According to the Canadian Grain Commission’s grain handling summary for week 21 ended Dec. 21, Canadian non-durum wheat exports to date for the current crop year totalled 5.057 million tonnes, compared to 5.368 million for the same period last year.

That compares to week 11 in mid-October when 2008-09 non-durum wheat exports to date totalled 2.638 million tonnes, nearly 500,000 behind the previous year’s wheat export pace of 2.867 million tonnes.

Bruce Burnett, director of weather and market analysis for the CWB, said people who noticed and questioned the initial lag should keep a number of factors in mind.

“Our transportation system is finite and there are a lot of products other than wheat, durum, and barley that get hauled on it and that sometimes may take priority. So there are transportation limits,” Burnett explained.

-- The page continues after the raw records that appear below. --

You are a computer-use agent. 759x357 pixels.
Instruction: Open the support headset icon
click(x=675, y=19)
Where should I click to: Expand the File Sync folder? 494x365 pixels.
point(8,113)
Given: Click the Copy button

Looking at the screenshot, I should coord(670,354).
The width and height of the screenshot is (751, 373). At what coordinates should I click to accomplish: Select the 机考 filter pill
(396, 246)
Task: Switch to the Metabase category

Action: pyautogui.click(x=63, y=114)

Another key point to bear in mind is the slow harvest pace this year, Burnett said.

“People lose sight of the fact that because we had a later crop this year and because we had extremely low stock levels going into this year that that slows the export pace down in the first quarter of the year. There is no question about that,” he said.

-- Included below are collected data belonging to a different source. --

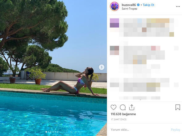Share the post using the upload arrow icon
This screenshot has width=182, height=136.
click(x=132, y=107)
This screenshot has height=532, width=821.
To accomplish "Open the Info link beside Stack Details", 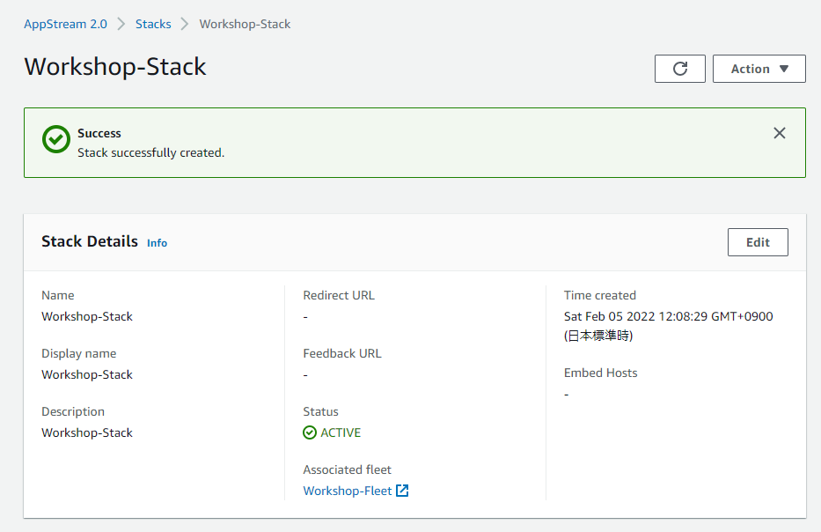I will 157,243.
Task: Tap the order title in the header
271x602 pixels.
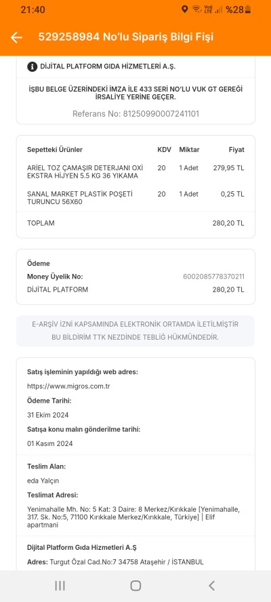Action: pyautogui.click(x=125, y=37)
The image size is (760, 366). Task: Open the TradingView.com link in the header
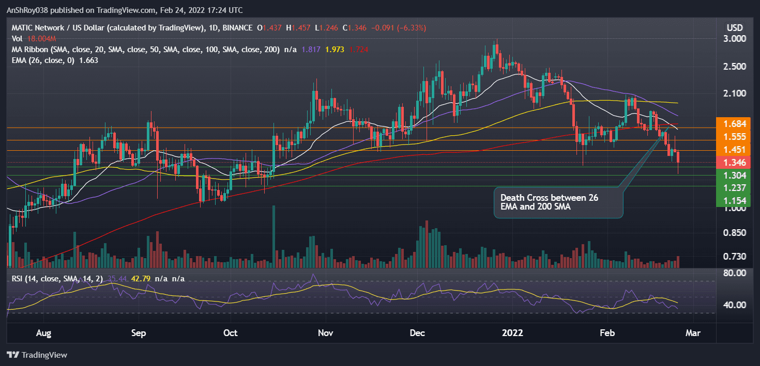(124, 10)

Depressed prices and the slow 2008-09 export pace were encouraging ideas that the CWB was hesitant to make wheat sales at lower values in order to avoid diluting the pooled returns for Prairie farmers.

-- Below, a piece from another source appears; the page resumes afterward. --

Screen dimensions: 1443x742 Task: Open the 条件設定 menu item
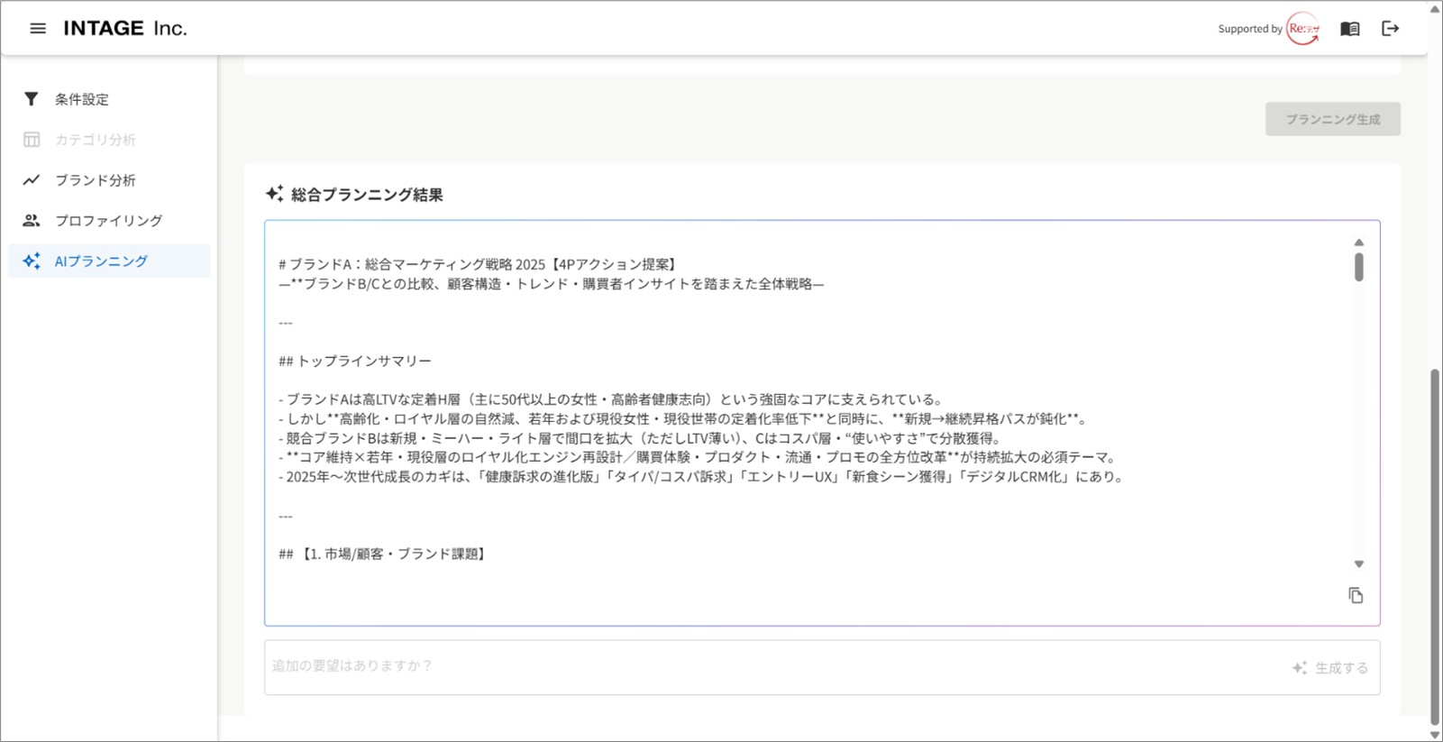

Burnett, however, was quick to counter suggestions that the CWB was “slacking off” due to lower demand and prices and their subsequent impacts on collective farmer payments.

“That is neither true nor false because it depends on what the circumstances are…The board is attempting to market selectively when they can, especially in certain areas and when there is extreme price pressure because you’re always seeking the better alternative,” Burnett explained.

Finding good marketing opportunities for the remainder of the year will continue to be a struggle, however, as already large global wheat supplies will become even bigger when countries in the southern hemisphere begin to market their crops in the coming months.

The November supply/demand table from the International Grains Council forecasts global all wheat production for 2008-09 at 683 million tonnes while world consumption was pegged at 650 million tonnes.

That said, quality downgrading in some crops, particularly the Australian crop, could reduce supplies of high-quality wheat, which in turn would reduce competition for Canada in certain wheat markets.